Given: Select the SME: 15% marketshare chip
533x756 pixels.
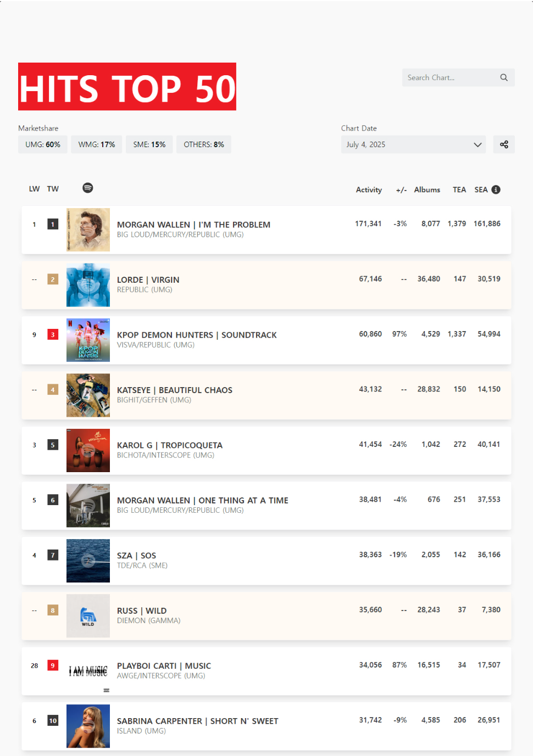Looking at the screenshot, I should tap(149, 144).
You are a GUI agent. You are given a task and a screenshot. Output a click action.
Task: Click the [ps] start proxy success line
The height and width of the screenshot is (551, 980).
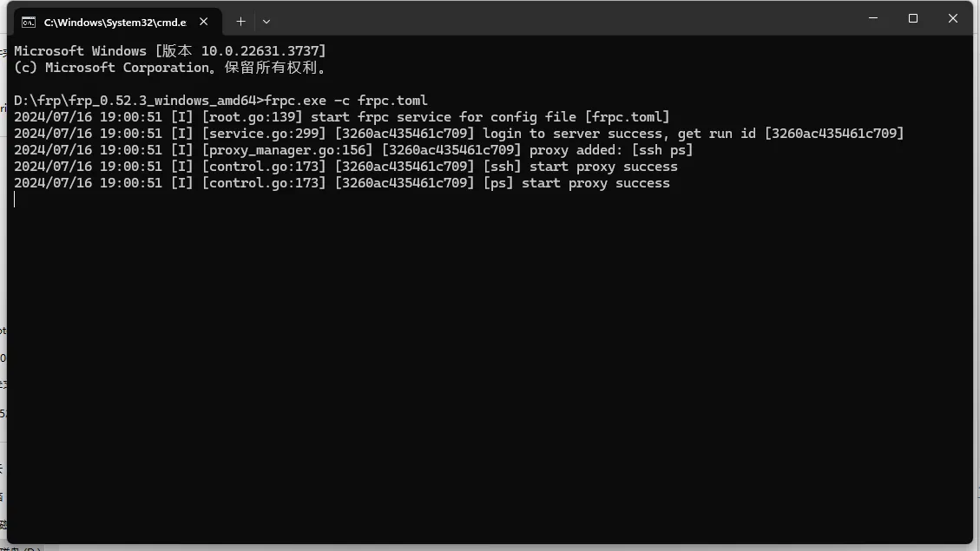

- _The problem_
Give every record again word for word, pictures excluded.

- _Answer section_
Given: Select the SME: 15% marketshare chip
533x756 pixels.
Looking at the screenshot, I should tap(149, 144).
You are a GUI agent. You are given a task and a screenshot. Output a click action.
Task: Click the [ps] start proxy success line
The height and width of the screenshot is (551, 980).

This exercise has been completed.